### Task goal
Look through the records below for the line holding "Given: Expand the Banking Industry dropdown". Write it out exactly, with each following line through the line holding "You are a computer-use agent. The image".

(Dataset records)
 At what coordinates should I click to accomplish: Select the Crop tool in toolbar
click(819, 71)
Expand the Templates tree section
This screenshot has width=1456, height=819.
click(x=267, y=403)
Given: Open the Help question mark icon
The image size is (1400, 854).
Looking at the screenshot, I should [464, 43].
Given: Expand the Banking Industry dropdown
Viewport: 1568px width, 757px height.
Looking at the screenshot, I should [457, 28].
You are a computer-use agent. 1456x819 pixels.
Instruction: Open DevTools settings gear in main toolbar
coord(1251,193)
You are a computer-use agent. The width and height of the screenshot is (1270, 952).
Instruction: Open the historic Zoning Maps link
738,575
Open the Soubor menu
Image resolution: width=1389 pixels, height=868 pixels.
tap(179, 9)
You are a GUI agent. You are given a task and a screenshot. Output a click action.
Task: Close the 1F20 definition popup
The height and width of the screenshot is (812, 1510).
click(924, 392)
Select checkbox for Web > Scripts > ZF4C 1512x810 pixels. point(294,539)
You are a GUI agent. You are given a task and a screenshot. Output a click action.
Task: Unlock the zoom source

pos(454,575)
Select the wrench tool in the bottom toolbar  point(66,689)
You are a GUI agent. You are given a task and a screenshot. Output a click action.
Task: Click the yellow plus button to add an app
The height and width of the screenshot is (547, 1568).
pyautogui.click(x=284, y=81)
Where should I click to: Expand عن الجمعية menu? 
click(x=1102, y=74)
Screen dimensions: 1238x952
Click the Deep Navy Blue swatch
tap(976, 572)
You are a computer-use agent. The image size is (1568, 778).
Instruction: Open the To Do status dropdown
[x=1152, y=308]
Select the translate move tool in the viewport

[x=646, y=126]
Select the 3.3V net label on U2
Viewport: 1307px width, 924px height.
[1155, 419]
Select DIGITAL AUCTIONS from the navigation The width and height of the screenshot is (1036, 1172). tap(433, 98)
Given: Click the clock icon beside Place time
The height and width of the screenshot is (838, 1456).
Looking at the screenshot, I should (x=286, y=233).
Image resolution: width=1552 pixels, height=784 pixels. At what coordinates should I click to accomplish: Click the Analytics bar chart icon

### Response
Given: Expand the Banking Industry dropdown
Viewport: 1568px width, 757px height.
Looking at the screenshot, I should [457, 28].
You are a computer-use agent. 1456x819 pixels.
Instruction: Open DevTools settings gear in main toolbar
coord(1251,193)
You are a computer-use agent. The width and height of the screenshot is (1270, 952).
Instruction: Open the historic Zoning Maps link
738,575
Open the Soubor menu
Image resolution: width=1389 pixels, height=868 pixels.
tap(179, 9)
You are a GUI agent. You are given a task and a screenshot. Output a click action.
Task: Close the 1F20 definition popup
The height and width of the screenshot is (812, 1510).
click(924, 392)
Select checkbox for Web > Scripts > ZF4C 1512x810 pixels. point(294,539)
You are a GUI agent. You are given a task and a screenshot. Output a click action.
Task: Unlock the zoom source

pos(454,575)
Select the wrench tool in the bottom toolbar  point(66,689)
You are a GUI agent. You are given a task and a screenshot. Output a click action.
Task: Click the yellow plus button to add an app
The height and width of the screenshot is (547, 1568).
pyautogui.click(x=284, y=81)
Where should I click to: Expand عن الجمعية menu? 
click(x=1102, y=74)
Screen dimensions: 1238x952
Click the Deep Navy Blue swatch
tap(976, 572)
You are a computer-use agent. The image size is (1568, 778).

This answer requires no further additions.